Un mot sur cette région incroyablement belle qui regorge de vitalité et de lumière. Une région qui vous invite à vous installer, à prendre votre temps, à l’aimer. Une région qui voit passer  et accueille les touristes. Mais j’aimerais qu’aucun d’eux  ignorent l’envers du décor. Le poison que les industries, les mines, ou les laboratoires de drogues déversent dans la mer et qui élimine par vague les poissons. J’aimerais que chacun sache que la Marijuana et la cocaïne causent l’assassinat d’Amérindiens et augmentent la misère des Barrios. Qu’un jeune homme de 16 ans a été près à tuer bêtement des innocents dont des enfants, à perdre ses jambes voir la vie, pour quelques pesos. J’aimerais que chacun sache que les Indiens de Colombie, comme tout ceux d’Amérique, se font violenter, menacer et parfois massacrer pour la drogue, la politique ou les intérêts économiques liés à leurs terres.

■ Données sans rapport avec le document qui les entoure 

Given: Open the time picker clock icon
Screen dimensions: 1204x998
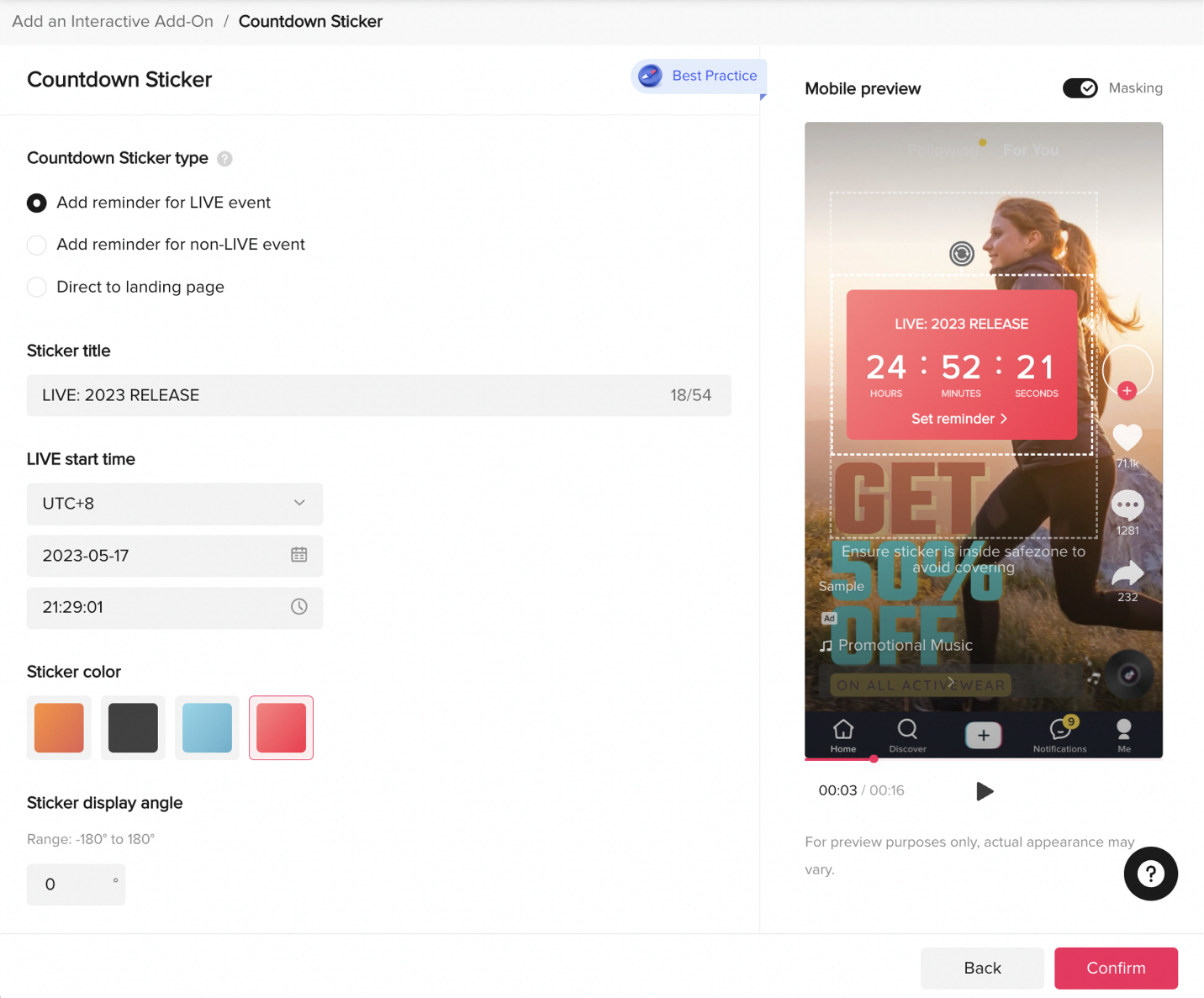Looking at the screenshot, I should tap(299, 607).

Bien sûr la Colombie je l’aime  parce qu’elle est entière et qu’elle se donne de pleine conscience. Bien sûr je suis près à briser grand nombre de stéréotypes parce que la Colombie ce n’est pas la Somalie. Mais c’est parce que je veux être lucide , et surtout parce que je l’aime, qu’il me plaît que chacun sache :  la beauté des Caraibes a pour certains l’âpreté du sang. Que nos vacances, nos voyages, ou les faux-statistiques, n’effacent pas la réalité de la misère. J’aimerais aussi que chacun sache que, quelque part dans la Sierra Nevada, des chamanes se battent pour équilibrer nos faux pas, que de pleine conscience ils louent leur vie à défendre ce que nous détruisons. Que de pleine conscience ils s’abandonnent à nous aider parce qu’aussi évolués, aussi modernes, aussi civilisés  sommes-nous, nous n’en restons pas moins des « petits frères ». Imbus de nous-mêmes, de notre civilisation et prisonnier de nos illusions.

Les yeux fermés devant l’insondable beauté de l’univers.

(Émeraude en eau - Guajira - Colombie 2012)

(Émeraude en eau – Guajira – Colombie 2012)

Le soleil au zénith éclabousse sa lumière vivante sur l’eau cristalline, dévoilant son vert émeraude qui se projette contre la roche, ou tel un rideau de diamant, sur le sable de la péninsule. Beaucoup de Colombiens considèrent ce lieu comme le plus beau de leur pays. J’ignore s’ils ont raison. Ce qui est certain, c’est qu’il est spectaculaire, et que sa splendeur n’a d’égale que sa virtuosité.

Le souffle ému, imprégné de l’air marin, perché sur la roche argenté, je contemple la symphonie du tableau vivant . La brise légère évince les griffures du soleil. L’immensité me fait face tout comme la solitude qui émane du désert. Le sel teinte ma peau et me délivre son parfum. La houle dessine un horizon vague, mouvementé, comme la vie. Les bleus se confondent, se contrastent, se nouent et s’embrassent. A la rencontre de l’univers, dans ce paysage de fin, par ces mots, je vous envoie les maux du bout du monde.